### Problem details
Exactly the lines from the one containing "How do I perform: Click" through the end of the records must be reproduced; leave out all pictures.

### Data to process
=======
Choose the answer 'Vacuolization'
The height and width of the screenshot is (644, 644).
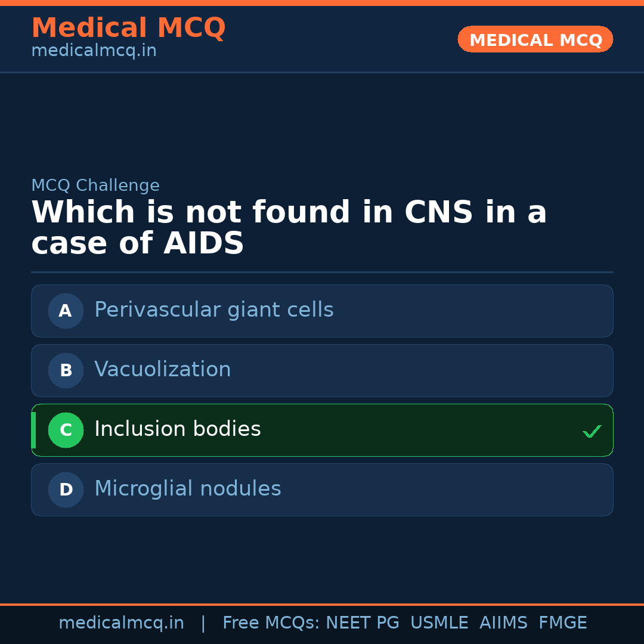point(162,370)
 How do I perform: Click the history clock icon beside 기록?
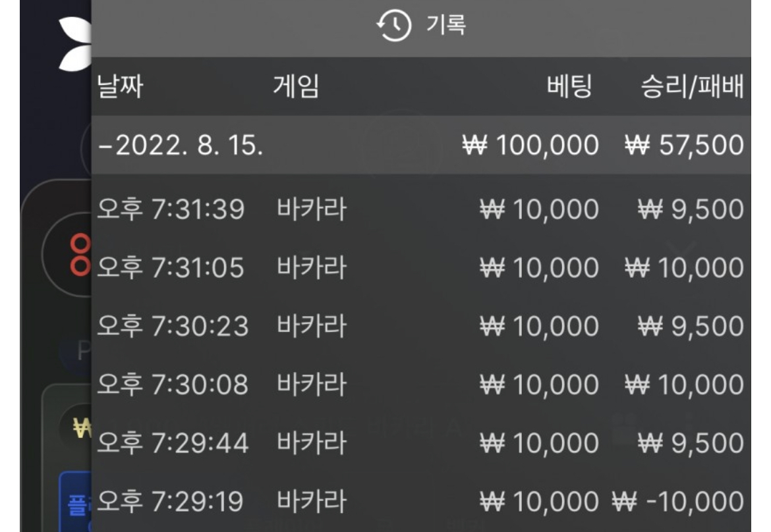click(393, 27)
=======
### Response to the exercise
 How do I perform: Click the history clock icon beside 기록?
click(393, 27)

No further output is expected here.